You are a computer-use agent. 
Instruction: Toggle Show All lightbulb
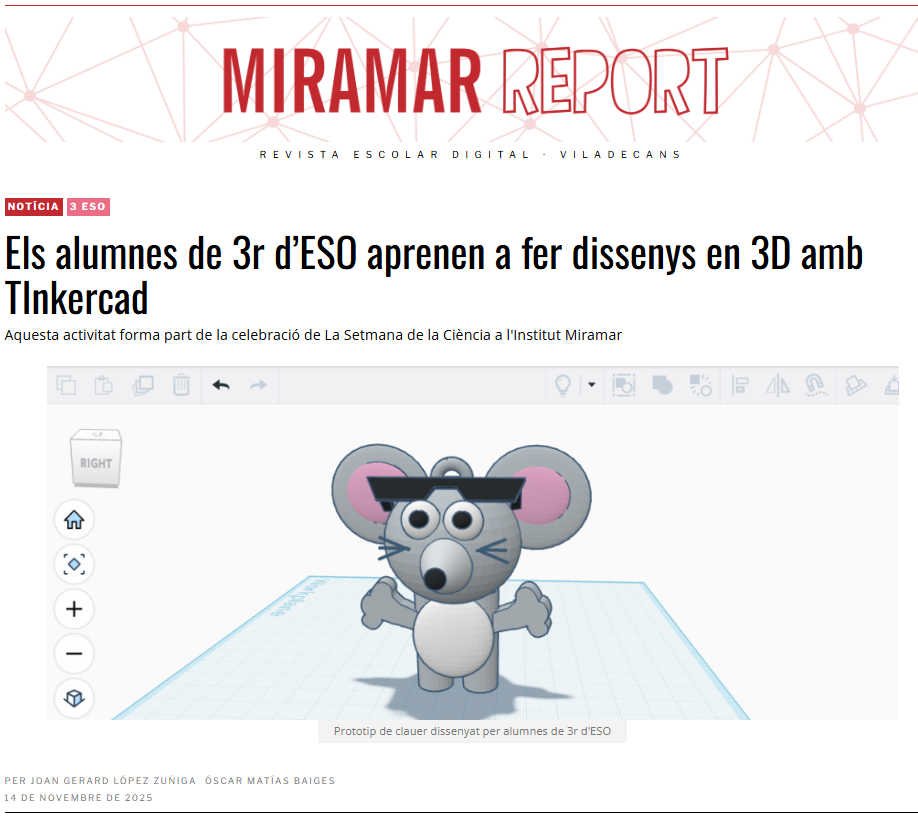[x=563, y=385]
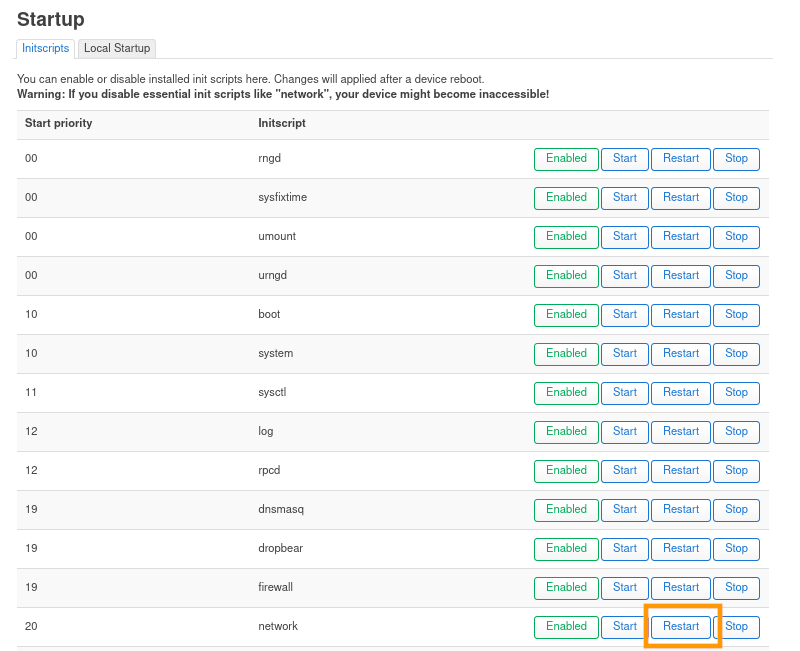Screen dimensions: 800x651
Task: Start the boot init script
Action: [x=625, y=315]
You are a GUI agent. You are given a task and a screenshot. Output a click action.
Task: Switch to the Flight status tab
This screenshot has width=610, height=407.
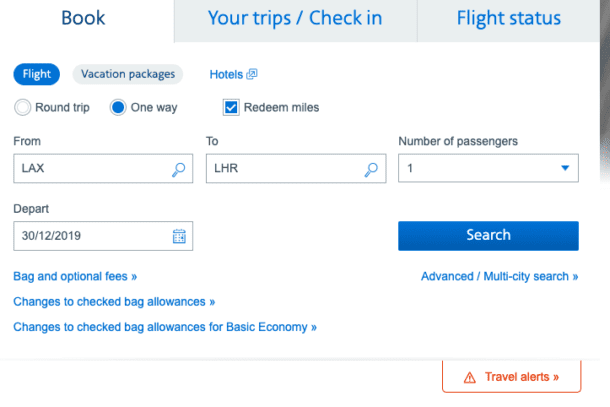508,18
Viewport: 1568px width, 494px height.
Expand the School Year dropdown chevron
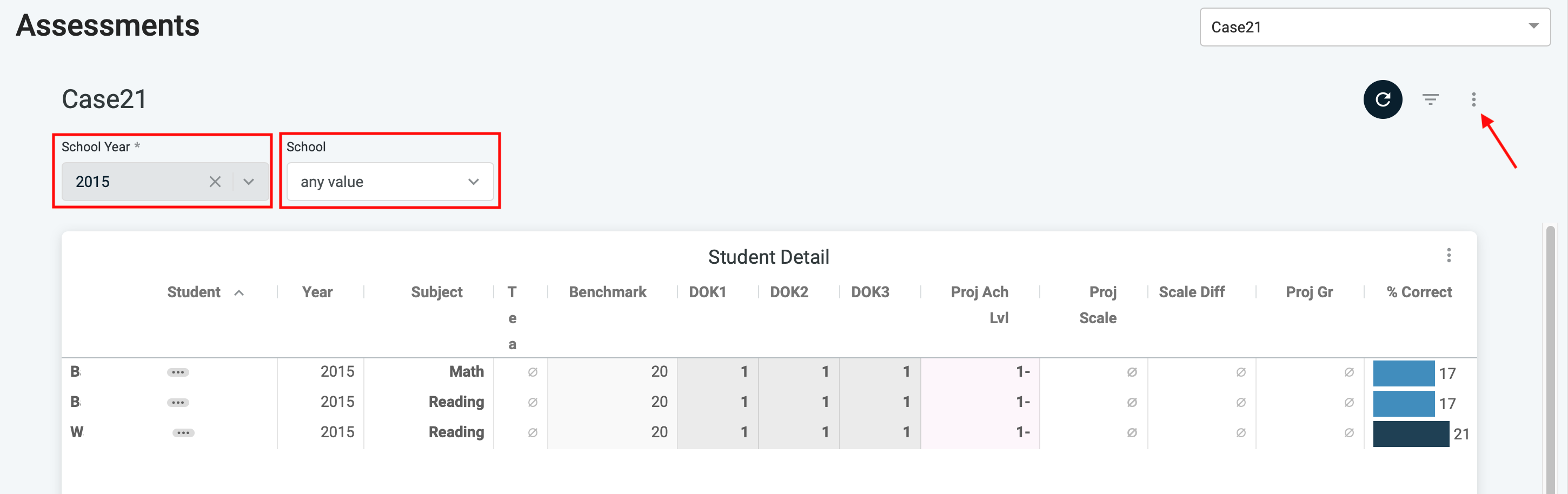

--------

Exercise brief = Express the lines above as a JSON list of strings, one string per line, with blank lines left out. Leave the pictures out of the answer.

Exercise response =
[
  "You are a computer-use agent. ",
  "Instruction: Toggle Show All lightbulb",
  "[x=563, y=385]",
  "Screen dimensions: 800x651",
  "Task: Start the boot init script",
  "Action: [x=625, y=315]",
  "You are a GUI agent. You are given a task and a screenshot. Output a click action.",
  "Task: Switch to the Flight status tab",
  "This screenshot has width=610, height=407.",
  "508,18",
  "Viewport: 1568px width, 494px height.",
  "Expand the School Year dropdown chevron"
]